Don’t be shy with your friends. Let them help you. If they’re real friends they’d be delighted to. From the first days I also had some excellent colleagues. If they know you’re genuine they will be only too pleased to help and accept your appreciation.

Steve

Hi jenn, I’m a teaching assistant , currently doing my level 3 . Also have 3 children of my own . Im on tysabri too , about 3 years now. My last relapse was 3 yrs ago, I returned to work soon after , I love my job it’s kept me going. There are bad days , with fatigue ,sleep issues that combined with school stress , and kids can be challenging . Don’t be hard on yourself because placements are difficult for everyone.

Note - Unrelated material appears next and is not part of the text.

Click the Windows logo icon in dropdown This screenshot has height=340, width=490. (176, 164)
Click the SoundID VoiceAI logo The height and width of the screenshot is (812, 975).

Especially when you don’t know everyone at school . Don’t give up , you have worked so hard. Oh can work with you, choose you hours wisely , and once you have formed relationships with other staff it’s easier. Please don’t give up your dreams. Hope x

Hi there, I’ve never commented before as still going through diagnosis, so felt…well awkward! However your post inspired me to take the plunge. I am a teaching assistant and adore my job, have you considered this as an option…the joys of working with the kids, I also plan and teach, but don’t have half the paperwork of a teacher. The Monet is obviously nowhere near that of a teacher, but you can become hilta trained (higher level ta) and that increases your responsibilities and pay! Look into it :slight_smile: Never let go of your dreams!

Money not Monet :slight_smile:

Hi,

Just read Snowdrops post.

I’m a learning support assistant, work with max 3 pupils at a time with learning difficulties. I do the planning but it doesn’t take long. Don’t have a teaching qualification but have level 3 speciatist teaching assistant and a level 4 dyslexia qualification.

TA’s and assistants usually work part time which suits me perfectly. The joy of teaching and holidays to charge my batteries up.

Teachers have to do things I wouldn’t be able to do due to poor walking such as sport, field trips , outings etc

Think there are a lot of teachers/TA’s on this forum, hope you get some good advice.

Jen

xx

Hi everyone :slight_smile:

Thank you for all the feedback, I honestly never expected so many responses. Lots of good advice and words of encourage. Currently I am looking for a teaching assistant post… It does sound ideal :slight_smile: Thanks again everyone!